Le Rouge et le noir de Stendhal

CHAPITRE XV

EST-CE UN COMPLOT?

Ah! que l’intervalle est cruel entre un grand projet conçu et son exécution! Que de vaines terreurs! que d’irrésolutions! Il s’agit de la vie.

—Il s’agit de bien plus: de l’honneur!

SCHILLER.

Ceci devient sérieux, pensa Julien… et un peu trop clair ajouta-t-il après avoir pensé. Quoi! cette belle demoiselle peut me parler dans la bibliothèque avec une liberté qui, grâce à Dieu, est entière; le marquis, dans la peur qu’il a que je ne lui montre des comptes, n’y vient jamais. Quoi! M. de la Mole et le comte Norbert, les seules personnes qui entrent ici, sont absents presque toute la journée; on peut facilement observer le moment de leur rentrée à l’hôtel, et la sublime Mathilde, pour la main de laquelle un prince souverain ne serait pas trop noble, veut que je commette une imprudence abominable!

C’est clair, on veut me perdre ou se moquer de moi, tout au moins. D’abord, on a voulu me perdre avec mes lettres; elles se trouvent prudentes; eh bien! il leur faut une action plus claire que le jour. Ces jolis petits messieurs me croient aussi trop bête ou trop fat. Diable! par le plus beau clair de lune du monde, monter ainsi par une échelle à un premier étage de vingt-cinq pieds d’élévation! on aura le temps de me voir, même des hôtels voisins. Je serai beau sur mon échelle! Julien monta chez lui et se mit à faire sa malle en sifflant. Il était résolu à partir et à ne pas même répondre.

Mais cette sage résolution ne lui donnait pas la paix du coeur. Si par hasard, se dit-il tout à coup, sa malle fermée, Mathilde était de bonne foi! alors moi je joue, à ses yeux, le rôle d’un lâche parfait. Je n’ai point de naissance, moi, il me faut de grandes qualités, argent comptant, sans suppositions complaisantes, bien prouvées par des actions parlantes…

Il fut un quart d’heure à se promener dans sa chambre. A quoi bon le nier? dit-il enfin, je serai un lâche à ses veux. Je perds non seulement la personne la plus brillante de la haute société, ainsi qu’ils disaient tous au bal de M. le duc de Retz, mais encore le divin plaisir de me voir sacrifier le marquis de Croisenois, le fils d’un duc, et qui sera duc lui-même. Un jeune homme charmant qui a toutes les qualités qui me manquent: esprit d’à-propos, naissance, fortune…

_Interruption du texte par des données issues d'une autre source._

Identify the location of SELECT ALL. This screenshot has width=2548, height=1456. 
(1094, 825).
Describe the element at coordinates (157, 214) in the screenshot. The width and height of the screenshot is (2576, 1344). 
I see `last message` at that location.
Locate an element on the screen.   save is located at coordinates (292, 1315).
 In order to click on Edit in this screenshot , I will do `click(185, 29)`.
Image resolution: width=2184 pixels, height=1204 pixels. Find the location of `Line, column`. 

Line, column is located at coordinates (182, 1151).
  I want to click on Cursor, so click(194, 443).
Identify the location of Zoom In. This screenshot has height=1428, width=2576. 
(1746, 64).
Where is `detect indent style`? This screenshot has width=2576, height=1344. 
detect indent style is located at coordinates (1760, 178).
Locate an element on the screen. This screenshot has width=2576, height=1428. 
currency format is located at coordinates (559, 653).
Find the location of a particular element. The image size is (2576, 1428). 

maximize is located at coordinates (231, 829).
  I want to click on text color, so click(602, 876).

Ce remords va me poursuivre toute ma vie, non pour elle, il est tant de maîtresses!

…Mais il n’est qu’un honneur!

dit le vieux don Diègue, et ici clairement et nettement, je recule devant le premier péril qui m’est offert, car ce duel avec M. de Beauvoisis se présentait comme une plaisanterie. Ceci est tout différent. Je puis être tiré au blanc par un domestique, mais c’est le moindre danger, je puis être déshonoré!

Ceci devient sérieux, mon garçon, ajouta-t-il avec une gaieté et un accent gascons. Il y a de l’honur. Jamais un pauvre diable, jeté aussi bas que moi par le hasard, ne retrouvera une telle occasion: j’aurai des bonnes fortunes mais subalternes…

Il réfléchit longtemps, il se promenait à pas précipités, s’arrêtant tout court de temps à autre. On avait déposé dans sa chambre un magnifique buste en marbre du cardinal de Richelieu qui, malgré lui, attirait ses regards. Ce buste éclairé par sa lampe avait l’air de le regarder d’une façon sévère, et comme lui reprochant le manque de cette audace qui doit être si naturelle au caractère français. De ton temps, grand homme, aurais-je hésité?

Au pire, se dit enfin Julien, supposons que tout ceci soit un piège, il est bien noir et bien compromettant pour une jeune fille. On sait que je ne suis pas homme à me taire. Il faudra donc me tuer. Cela était bon en 1574 du temps de Boniface de La Mole, mais jamais celui d’aujourd’hui n’oserait. Ces gens-là ne sont plus les mêmes. Mlle de La Mole est si enviée! Quatre cents salons retentiraient demain de sa honte, et avec quel plaisir!

Les domestiques jasent, entre eux, des préférences marquées dont je suis l’objet, je le sais, je les ai entendus…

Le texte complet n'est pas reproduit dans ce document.